CME: Hog Futures Rebound Even as Cash Prices for Pork, Hogs Lose Ground
US - Hog futures rebounded on Friday even as cash prices for both pork and hogs continued to lose ground, reports Steiner Consulting Group, DLR Division, Inc.It is possible futures were buoyed earlier in the day by a USDA cutout print that was $1 higher than the day prior. Pork belly pries in the morning sheet was printed $10 above the previous close, an impressive turnaround considering the downward trend during the last few weeks.
The issue, however, is that USDA indicated the volume was light enough, and likely from one single source, that they simply could not show the detail due to confidentiality. When the afternoon pork report came out on Friday, the situation had completely reversed.
There was a decent volume of pork bellies traded at levels under Thursday, with the pork belly cutout now approaching $100/cwt. Other pork primals were down as well. The ham primal is of particular importance because it has been one of the few primals that has held together relatively well.
Going into the fall, it is particularly important for packers to be able to put enough money on hams in order to carry the cutout. The challenge will be in doing that while at the same time processing +2.5 million hogs.
Last year the ham primal came under significant pressure once slaughter hit those levels, packers needed to lower the price enough in order to generate salves volume both in domestic and, importantly, in export markets.
The recent decline in the value of the pork cutout could be problematic for packers going into the fall. For hog producers, both cutout values and the increase in processing capacity remain critical.
While two new plants are going to be available this year, adding as much as 22,000 head of daily capacity, they are still taking their first steps and it will take some time before they start operating anywhere close to those levels.
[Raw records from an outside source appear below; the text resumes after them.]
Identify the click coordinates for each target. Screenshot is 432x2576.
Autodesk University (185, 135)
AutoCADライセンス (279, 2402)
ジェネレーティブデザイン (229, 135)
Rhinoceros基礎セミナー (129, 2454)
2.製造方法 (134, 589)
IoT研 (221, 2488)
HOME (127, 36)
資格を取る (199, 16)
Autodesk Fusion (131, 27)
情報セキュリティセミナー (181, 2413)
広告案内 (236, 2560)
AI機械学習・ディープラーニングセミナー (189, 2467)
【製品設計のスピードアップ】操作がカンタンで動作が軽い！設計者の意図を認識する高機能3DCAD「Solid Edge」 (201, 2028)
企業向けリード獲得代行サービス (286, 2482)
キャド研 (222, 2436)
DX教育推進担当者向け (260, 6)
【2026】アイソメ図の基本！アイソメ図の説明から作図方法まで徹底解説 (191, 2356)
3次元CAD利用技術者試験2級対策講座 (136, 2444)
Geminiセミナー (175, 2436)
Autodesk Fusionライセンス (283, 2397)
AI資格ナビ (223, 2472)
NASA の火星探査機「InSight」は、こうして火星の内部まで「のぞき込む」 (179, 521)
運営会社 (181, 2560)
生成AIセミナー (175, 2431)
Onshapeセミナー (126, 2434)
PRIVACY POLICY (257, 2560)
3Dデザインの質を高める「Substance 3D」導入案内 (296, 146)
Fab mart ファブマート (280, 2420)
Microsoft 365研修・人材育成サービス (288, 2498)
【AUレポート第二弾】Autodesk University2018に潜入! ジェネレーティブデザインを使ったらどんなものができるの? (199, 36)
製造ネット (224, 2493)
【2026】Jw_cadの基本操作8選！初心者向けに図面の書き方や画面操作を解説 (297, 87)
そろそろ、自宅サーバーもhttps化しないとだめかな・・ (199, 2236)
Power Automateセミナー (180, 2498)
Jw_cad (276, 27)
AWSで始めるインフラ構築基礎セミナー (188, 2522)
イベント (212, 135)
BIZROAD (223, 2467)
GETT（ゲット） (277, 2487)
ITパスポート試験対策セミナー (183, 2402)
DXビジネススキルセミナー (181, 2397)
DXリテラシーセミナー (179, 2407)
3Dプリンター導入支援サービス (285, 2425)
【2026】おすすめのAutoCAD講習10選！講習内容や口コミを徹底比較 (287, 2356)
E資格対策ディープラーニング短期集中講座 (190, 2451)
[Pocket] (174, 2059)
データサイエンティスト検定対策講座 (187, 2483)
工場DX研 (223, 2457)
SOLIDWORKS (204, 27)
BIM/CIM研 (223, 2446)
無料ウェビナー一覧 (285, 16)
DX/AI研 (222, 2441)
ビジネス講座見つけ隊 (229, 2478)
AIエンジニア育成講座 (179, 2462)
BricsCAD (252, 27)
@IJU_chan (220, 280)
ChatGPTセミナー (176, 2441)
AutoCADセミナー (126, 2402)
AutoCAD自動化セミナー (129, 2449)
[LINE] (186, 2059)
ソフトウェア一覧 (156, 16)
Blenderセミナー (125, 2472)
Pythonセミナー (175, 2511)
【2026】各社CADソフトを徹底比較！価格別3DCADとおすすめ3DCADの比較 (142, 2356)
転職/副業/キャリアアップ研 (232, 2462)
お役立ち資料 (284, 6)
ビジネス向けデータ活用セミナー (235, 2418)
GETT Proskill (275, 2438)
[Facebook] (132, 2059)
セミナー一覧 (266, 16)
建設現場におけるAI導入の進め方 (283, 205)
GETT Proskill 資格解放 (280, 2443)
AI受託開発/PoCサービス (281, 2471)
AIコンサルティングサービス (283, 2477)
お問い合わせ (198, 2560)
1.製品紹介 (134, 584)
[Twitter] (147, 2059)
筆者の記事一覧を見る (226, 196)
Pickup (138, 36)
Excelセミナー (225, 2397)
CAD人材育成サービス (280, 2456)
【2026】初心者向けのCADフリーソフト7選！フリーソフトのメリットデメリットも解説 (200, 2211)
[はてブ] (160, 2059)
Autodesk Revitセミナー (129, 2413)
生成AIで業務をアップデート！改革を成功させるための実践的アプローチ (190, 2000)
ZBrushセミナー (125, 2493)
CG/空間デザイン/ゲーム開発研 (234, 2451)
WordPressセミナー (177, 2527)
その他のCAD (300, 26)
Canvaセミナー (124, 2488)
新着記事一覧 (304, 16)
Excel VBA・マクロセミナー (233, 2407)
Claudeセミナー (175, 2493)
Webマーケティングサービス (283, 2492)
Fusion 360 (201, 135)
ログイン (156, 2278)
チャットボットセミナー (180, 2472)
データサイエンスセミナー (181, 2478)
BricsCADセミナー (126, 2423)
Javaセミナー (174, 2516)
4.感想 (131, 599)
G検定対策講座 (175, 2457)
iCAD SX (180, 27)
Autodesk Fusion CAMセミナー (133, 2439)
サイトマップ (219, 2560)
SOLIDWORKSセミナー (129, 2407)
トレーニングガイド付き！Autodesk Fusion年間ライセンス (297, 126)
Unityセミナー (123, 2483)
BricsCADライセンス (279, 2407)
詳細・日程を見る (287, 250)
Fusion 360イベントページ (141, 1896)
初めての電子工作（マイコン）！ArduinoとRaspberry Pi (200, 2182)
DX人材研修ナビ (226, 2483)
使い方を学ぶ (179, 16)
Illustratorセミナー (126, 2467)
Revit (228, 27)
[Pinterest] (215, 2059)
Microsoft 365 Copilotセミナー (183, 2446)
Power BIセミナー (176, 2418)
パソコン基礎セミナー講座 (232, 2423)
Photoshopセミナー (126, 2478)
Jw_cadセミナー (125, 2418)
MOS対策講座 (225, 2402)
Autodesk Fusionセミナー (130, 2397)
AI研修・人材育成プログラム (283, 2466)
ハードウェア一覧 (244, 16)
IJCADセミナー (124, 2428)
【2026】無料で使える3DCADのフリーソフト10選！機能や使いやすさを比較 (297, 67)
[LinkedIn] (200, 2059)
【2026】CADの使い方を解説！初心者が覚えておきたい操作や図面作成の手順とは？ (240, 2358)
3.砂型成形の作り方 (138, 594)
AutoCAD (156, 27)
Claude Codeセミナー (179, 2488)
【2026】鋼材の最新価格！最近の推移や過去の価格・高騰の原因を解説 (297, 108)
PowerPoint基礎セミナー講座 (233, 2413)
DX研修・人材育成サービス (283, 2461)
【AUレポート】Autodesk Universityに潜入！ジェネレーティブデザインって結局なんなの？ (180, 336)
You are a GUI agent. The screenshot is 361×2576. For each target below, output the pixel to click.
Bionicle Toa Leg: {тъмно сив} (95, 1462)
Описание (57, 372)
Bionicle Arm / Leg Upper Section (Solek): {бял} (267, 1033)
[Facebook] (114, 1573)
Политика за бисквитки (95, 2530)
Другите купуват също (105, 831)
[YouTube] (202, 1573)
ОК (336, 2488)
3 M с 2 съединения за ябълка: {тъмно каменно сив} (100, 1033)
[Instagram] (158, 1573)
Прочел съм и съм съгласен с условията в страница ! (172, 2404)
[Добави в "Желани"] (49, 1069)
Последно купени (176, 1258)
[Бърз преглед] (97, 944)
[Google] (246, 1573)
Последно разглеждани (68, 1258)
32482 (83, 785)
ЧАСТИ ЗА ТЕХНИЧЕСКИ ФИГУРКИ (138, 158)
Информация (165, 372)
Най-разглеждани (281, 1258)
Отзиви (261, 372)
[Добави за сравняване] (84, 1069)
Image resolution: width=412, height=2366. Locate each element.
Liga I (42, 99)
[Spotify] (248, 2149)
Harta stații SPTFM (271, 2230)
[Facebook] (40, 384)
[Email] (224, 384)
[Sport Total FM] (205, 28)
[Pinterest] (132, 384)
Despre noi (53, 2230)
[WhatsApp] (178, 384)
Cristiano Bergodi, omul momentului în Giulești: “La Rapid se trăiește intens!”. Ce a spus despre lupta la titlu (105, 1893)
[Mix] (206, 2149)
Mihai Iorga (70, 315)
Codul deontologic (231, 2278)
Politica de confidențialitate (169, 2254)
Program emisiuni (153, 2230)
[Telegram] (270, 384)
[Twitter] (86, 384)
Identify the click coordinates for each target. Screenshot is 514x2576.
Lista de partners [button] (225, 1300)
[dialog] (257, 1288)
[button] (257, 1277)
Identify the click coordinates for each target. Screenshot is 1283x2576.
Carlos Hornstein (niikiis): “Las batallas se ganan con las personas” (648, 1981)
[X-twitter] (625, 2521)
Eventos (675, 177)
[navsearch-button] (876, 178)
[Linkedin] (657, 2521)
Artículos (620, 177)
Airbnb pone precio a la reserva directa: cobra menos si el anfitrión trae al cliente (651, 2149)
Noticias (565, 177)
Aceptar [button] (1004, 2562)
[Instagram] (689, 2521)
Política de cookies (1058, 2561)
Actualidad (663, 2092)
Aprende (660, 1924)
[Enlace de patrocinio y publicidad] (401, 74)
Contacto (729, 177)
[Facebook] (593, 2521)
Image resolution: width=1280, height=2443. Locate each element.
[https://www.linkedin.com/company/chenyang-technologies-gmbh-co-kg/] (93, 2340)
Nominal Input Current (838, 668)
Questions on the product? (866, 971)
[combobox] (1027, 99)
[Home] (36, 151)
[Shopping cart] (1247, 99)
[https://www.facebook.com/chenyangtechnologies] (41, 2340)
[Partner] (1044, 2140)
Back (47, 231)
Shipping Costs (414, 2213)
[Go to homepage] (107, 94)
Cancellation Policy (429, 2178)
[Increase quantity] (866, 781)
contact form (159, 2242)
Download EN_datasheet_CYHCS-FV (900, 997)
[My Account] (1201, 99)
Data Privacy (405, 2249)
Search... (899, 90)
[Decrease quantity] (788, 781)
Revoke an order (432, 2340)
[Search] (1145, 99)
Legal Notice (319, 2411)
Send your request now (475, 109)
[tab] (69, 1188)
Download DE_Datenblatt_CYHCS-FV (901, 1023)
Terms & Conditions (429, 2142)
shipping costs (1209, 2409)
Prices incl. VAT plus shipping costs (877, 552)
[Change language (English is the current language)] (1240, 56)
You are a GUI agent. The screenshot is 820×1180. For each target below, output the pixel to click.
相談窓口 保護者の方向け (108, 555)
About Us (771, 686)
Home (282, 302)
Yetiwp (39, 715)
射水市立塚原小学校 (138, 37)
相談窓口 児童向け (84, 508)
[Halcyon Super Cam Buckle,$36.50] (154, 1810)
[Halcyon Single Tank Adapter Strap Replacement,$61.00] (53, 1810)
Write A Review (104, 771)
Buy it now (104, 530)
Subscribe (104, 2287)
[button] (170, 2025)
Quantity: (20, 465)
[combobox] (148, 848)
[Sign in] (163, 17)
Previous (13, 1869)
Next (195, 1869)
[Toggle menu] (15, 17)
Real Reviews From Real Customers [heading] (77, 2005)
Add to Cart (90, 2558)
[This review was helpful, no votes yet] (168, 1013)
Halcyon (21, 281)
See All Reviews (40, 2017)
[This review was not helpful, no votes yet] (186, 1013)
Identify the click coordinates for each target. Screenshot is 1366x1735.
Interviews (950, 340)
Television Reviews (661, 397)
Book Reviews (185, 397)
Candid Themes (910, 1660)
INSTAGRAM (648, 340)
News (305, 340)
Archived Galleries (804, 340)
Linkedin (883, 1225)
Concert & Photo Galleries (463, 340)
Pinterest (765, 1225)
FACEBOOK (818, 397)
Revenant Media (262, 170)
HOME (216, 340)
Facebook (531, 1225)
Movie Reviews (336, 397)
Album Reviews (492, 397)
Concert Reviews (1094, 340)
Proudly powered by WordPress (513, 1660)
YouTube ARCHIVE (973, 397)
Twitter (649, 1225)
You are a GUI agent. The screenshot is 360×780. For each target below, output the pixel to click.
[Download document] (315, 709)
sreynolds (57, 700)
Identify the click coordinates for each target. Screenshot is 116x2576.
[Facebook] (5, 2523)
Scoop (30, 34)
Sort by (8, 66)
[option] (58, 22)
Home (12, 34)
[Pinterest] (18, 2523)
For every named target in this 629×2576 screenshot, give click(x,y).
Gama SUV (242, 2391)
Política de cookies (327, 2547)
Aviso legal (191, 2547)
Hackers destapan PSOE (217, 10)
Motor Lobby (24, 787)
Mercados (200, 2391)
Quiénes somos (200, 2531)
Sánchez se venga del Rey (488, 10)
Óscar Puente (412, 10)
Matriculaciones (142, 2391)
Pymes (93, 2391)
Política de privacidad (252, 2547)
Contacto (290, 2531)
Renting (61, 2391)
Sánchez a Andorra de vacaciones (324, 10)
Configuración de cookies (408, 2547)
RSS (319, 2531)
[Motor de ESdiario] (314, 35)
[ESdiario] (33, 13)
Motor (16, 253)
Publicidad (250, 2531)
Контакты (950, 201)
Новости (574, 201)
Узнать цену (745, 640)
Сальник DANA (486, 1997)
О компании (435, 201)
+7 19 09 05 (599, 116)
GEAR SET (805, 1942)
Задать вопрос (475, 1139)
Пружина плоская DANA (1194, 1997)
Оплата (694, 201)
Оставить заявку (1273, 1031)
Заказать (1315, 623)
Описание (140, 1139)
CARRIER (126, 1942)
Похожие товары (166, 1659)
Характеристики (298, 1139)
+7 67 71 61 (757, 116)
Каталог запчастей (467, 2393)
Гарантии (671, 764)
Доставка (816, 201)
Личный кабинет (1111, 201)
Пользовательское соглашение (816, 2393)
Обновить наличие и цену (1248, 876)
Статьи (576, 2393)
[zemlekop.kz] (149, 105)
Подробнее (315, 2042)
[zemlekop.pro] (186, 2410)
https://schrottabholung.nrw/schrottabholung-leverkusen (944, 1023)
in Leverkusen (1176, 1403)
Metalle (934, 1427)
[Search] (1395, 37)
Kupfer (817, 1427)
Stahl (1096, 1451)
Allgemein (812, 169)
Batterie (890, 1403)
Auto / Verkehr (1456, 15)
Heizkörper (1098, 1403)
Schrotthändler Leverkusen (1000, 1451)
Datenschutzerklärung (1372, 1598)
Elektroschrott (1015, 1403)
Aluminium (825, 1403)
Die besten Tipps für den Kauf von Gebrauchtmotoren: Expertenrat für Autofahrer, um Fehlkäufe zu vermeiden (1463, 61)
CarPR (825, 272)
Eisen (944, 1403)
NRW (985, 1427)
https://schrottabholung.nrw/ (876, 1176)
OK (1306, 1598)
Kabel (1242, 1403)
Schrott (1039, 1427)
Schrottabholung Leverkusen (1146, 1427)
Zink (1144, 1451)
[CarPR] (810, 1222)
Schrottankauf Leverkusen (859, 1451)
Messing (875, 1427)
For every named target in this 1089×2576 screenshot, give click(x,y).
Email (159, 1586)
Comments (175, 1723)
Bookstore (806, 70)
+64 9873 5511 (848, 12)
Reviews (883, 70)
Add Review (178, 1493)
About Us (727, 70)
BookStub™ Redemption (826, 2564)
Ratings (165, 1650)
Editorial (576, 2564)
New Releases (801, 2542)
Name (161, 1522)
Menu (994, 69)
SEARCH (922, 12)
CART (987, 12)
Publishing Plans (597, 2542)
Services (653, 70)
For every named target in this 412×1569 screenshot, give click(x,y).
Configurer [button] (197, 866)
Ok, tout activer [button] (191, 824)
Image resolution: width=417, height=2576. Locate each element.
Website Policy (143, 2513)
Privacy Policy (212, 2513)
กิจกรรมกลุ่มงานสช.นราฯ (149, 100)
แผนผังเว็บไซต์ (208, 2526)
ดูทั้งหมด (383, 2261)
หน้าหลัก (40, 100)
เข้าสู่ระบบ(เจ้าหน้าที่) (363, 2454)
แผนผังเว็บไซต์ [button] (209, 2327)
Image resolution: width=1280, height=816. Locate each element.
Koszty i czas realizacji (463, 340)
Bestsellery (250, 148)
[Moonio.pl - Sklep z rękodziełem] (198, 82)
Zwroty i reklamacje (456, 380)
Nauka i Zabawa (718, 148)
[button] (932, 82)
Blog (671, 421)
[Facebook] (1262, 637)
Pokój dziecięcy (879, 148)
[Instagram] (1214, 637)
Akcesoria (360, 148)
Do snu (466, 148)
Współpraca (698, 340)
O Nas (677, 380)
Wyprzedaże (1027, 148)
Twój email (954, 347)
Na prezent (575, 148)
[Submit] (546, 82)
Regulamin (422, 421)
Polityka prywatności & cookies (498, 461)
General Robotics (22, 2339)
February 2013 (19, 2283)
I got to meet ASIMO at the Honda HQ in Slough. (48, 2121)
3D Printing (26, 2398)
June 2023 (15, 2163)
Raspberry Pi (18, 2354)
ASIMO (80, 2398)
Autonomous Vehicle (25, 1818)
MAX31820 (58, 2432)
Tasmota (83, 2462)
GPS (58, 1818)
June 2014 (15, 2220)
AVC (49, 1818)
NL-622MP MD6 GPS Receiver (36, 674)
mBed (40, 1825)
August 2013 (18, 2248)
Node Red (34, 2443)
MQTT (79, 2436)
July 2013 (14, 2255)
How much time? It is going to be an important consideration for producers that are counting on those plants for the next couple of months. And we have yet to see any signs that producers are changing their stance on the number of sows they need on hand.
Sow slaughter in the last six weeks has been fairly close year ago levels. Keep in mind, however, that on 1 June 2017 there were 6.069 million breeding animals on hand compared to 5.979 million the year before (+1.4 per cent).
We don’t have any idea how many gilts producers are holding together but judging from the trend in sow slaughter, it does not appear that producers are trying very hard to pull in the rains on hog supply expansion.